What the task requires =>
Render every line of the listing below as a Markdown table with two columns, Row for the row number and Text for the line, omitting any blank lines and leaving the pictures out.

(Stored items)
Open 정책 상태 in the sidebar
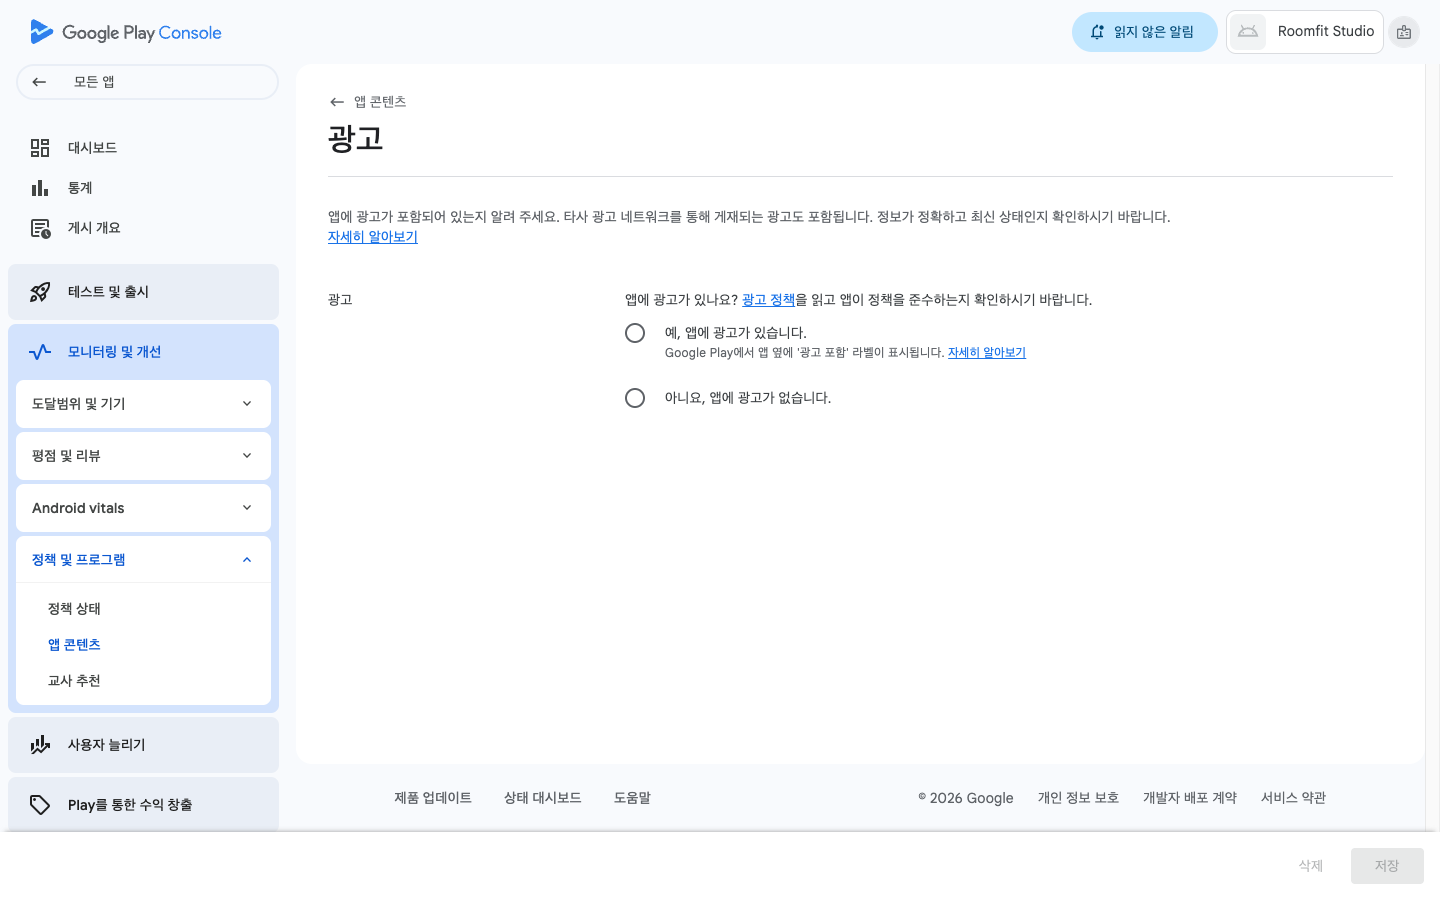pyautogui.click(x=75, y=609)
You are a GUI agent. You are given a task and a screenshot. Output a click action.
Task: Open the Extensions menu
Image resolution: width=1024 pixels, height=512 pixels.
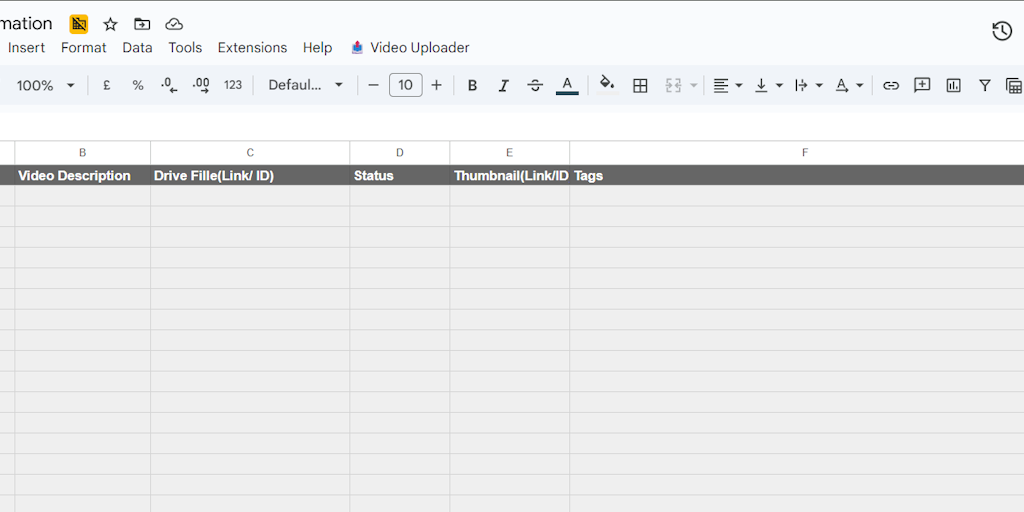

Exercise result =>
| Row | Text |
|---|---|
| 1 | Open 정책 상태 in the sidebar |
| 2 | pyautogui.click(x=75, y=609) |
| 3 | You are a GUI agent. You are given a task and a screenshot. Output a click action. |
| 4 | Task: Open the Extensions menu |
| 5 | Image resolution: width=1024 pixels, height=512 pixels. |